Seit dem Schuljahr 1998/99 heißt die Schule nun offiziell „Europaschule“. Die Kinder, die in ihr lernen, kommen nicht nur aus dem brandenburgischen Ortrand, sondern auch aus Kmehlen, Böhla oder Naundorf. „Wenn Eltern einen entsprechenden Antrag bei der Schulbehörde stellen, ist das problemlos möglich“, so Stoll.

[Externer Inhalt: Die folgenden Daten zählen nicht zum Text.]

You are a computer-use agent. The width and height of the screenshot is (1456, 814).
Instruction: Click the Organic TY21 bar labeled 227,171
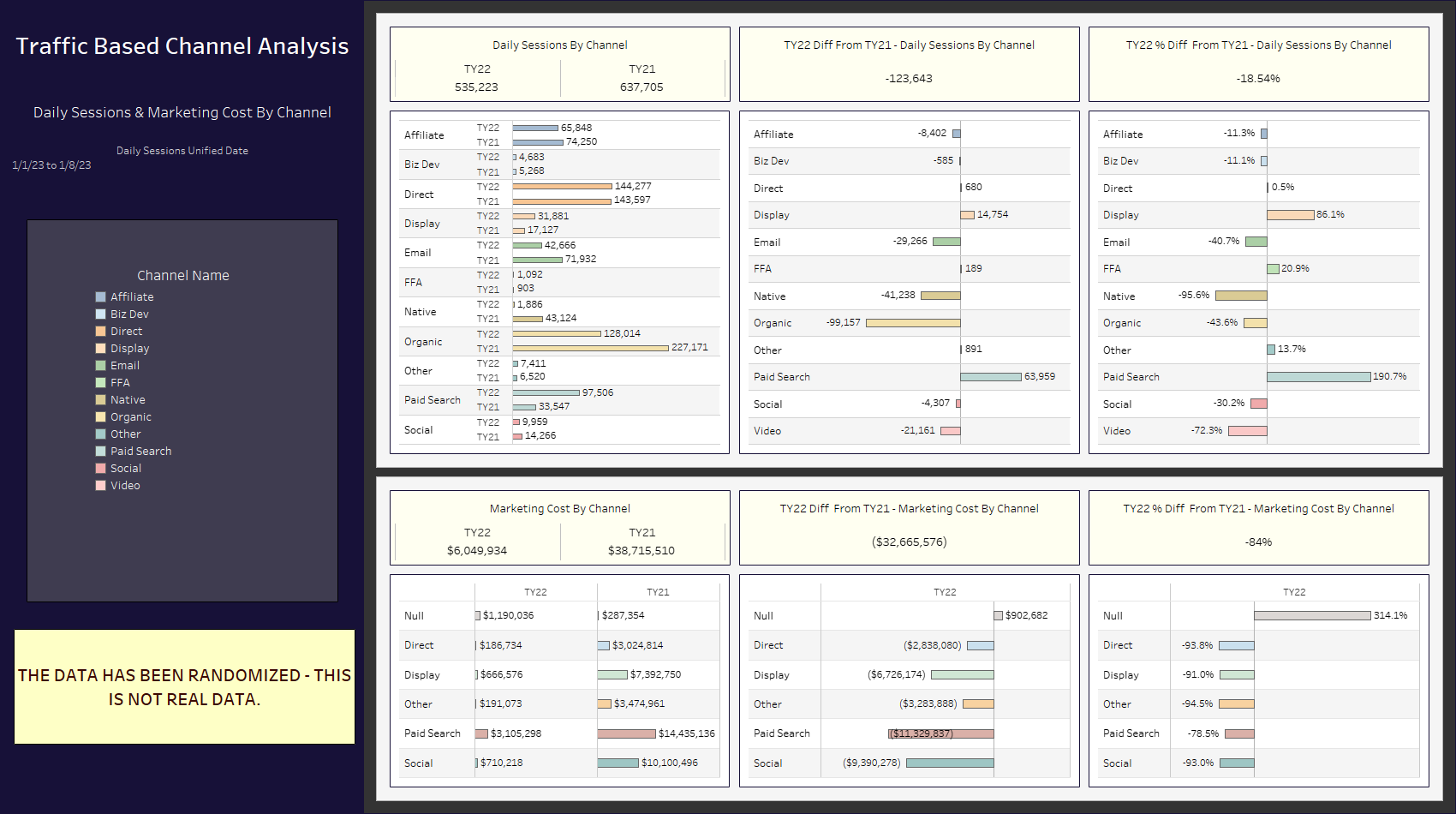click(x=590, y=348)
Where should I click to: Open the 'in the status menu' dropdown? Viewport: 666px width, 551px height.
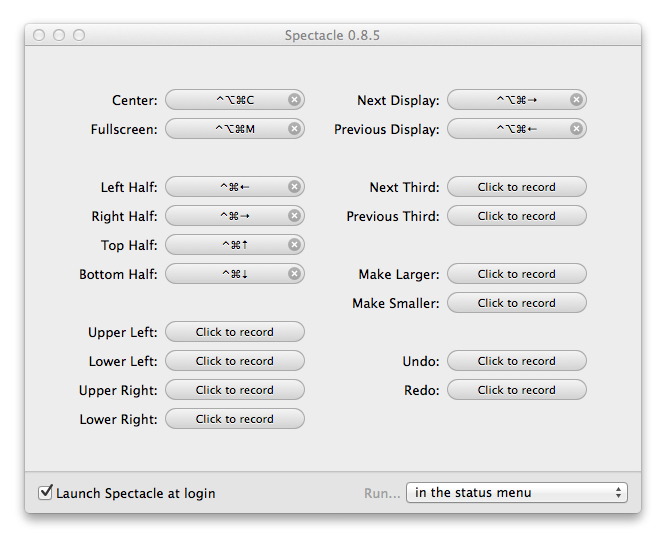[x=516, y=493]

Dass der Schulweg manchmal etwas weiter ist, störe die Betreffenden nicht: Immerhin lernen die Kinder bereits ab der ersten Klasse Englisch, pflegen Kontakte mit Schülern aus Griechenland, Russland, Ungarn, Polen, Dänemark und England. Einmal im Jahr beschäftigen sie sich in einer Projektwoche mit europäischen Ländern, fertigten Ausarbeitungen an, entwickeln Spiele und schreiben Geschichten. „Fast haben wir schon alle europäischen Länder durch und blicken deshalb schon auf andere Kontinente“, verrät Lore Stoll. Mehr noch: Gerade gehen die Kinder der Frage nach: „Was will der Weihnachtsmann in Afrika?“.